"Hiking ruined my life…"
Hi, I’m Victoria and I started Plus Sized Outdoors as a YouTube Channel and Instagram Account to help educate and inspire people who don’t fit the outdated image of who enjoys life outside.
I’m a queer, fat adventurer who loves to share my knowledge and passion for the outdoors. In 2015, I was working a job that was supposed to open up doors for the life I wanted. - the life I had prepared for: living for my job and working all the time. The facade that I had convinced was reality was starting to crack - I was feeling stuck; unchallenged. I needed something more, but didn’t know exactly what. I didn’t grow up in the outdoors - the closest I had come was the beach. The world of nature was uncharted and unknown, but for some reason, all I wanted was to go on a hike. I only knew of one person who hiked, so I asked her to go on a hike with me. She told me to pick a trail - OK. great… how do I pick a trail?
I chose a trail that was 3 miles - doable, right?! After all, it was so pretty! At that time, I had no idea how to read a trail profile, so the trail had 1,200 feet of elevation gain… in the first mile. Most of the ascent was filled with “what the $@&% was I thinking? and “why do people do this?” in between gasps for air.

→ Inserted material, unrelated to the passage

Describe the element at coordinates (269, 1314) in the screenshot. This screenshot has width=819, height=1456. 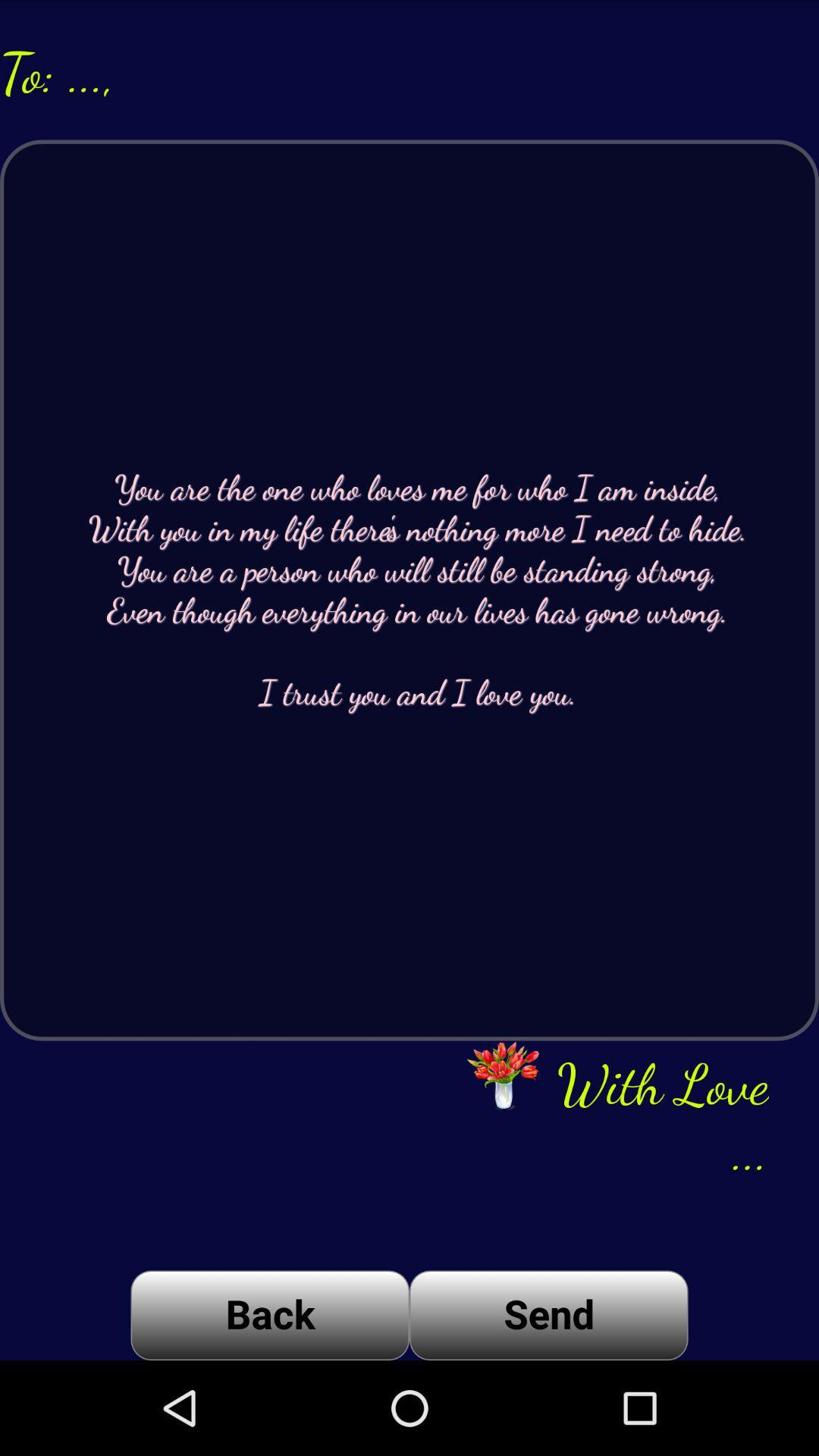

Once we reached the summit, I was dumbfounded by the amazing view and starting to understand why people do this - little did I know that soon it would all become crystal clear. On the descent, we came across a stream crossing that was too wide to step across and too deep to walk through, but there was a log across with short branches sticking up all over it. Paralyzed by the fear that I would trip and be impaled if I set foot on the log, I was on the verge of walking through the stream in my mesh sneakers in November. My friend talked me off my “ledge” and helped me over the log in two easy steps, telling me where to put each foot and literally held my hand through it. Once I was across, it felt as if the whole world had cracked open. I finally understood why people pushed themselves in the outdoors. I realized that I was far more capable of things than I ever thought possible. I had learned more about myself in those three miles on that trail than I had in the previous 5 years.
When I returned to real life, the things that I had previously invested so much time and effort into no longer seemed important. I no longer wanted a life only lived for my job - a life of adventure and filled with intention suddenly seemed much more appealing.

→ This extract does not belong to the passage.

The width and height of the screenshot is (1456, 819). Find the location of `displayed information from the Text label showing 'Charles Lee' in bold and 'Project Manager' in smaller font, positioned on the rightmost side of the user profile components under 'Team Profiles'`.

Hiking ruined my life… well, the life I thought I wanted. Suddenly my world burst into flames and I was reborn into this new world in the outdoors. New possibilities. New dreams. New opportunities. New things to learn. The more I hiked, the more enthralled I became. With all this enthusiasm, something was still off. All the research I did and all the images I saw, one thing was all the same - all the imagery was of the same type of people: young, skinny, often straight, white, men. All the marketing. All the pictures. Everything. It made me start to think that I wasn’t welcome in this newfound playground.
I scoured social media looking for people like me that loved to be in the outdoors and slowly started to find what I was looking for. The one thing I was also hoping to find was instead of just seeing people like me outdoors, was how to get outdoors for people like me by people like me. One day, I was listening to a podcast of an interview with Sam Ortiz - a plus-size climber, mountaineer, photographer, and adventurer who has become an amazing influence in the movement to diversify the outdoors. She was asked where her motivations came from to start her social media account. Her answer has stuck with me ever since - she stated that she is trying to be “the role model she needed and still needs today.” I had spent so long looking for someone to do the thing I was looking for. I then realized that I had the experience and knowledge to be that person for other people. And just like that, Plus Sized Outdoors was born.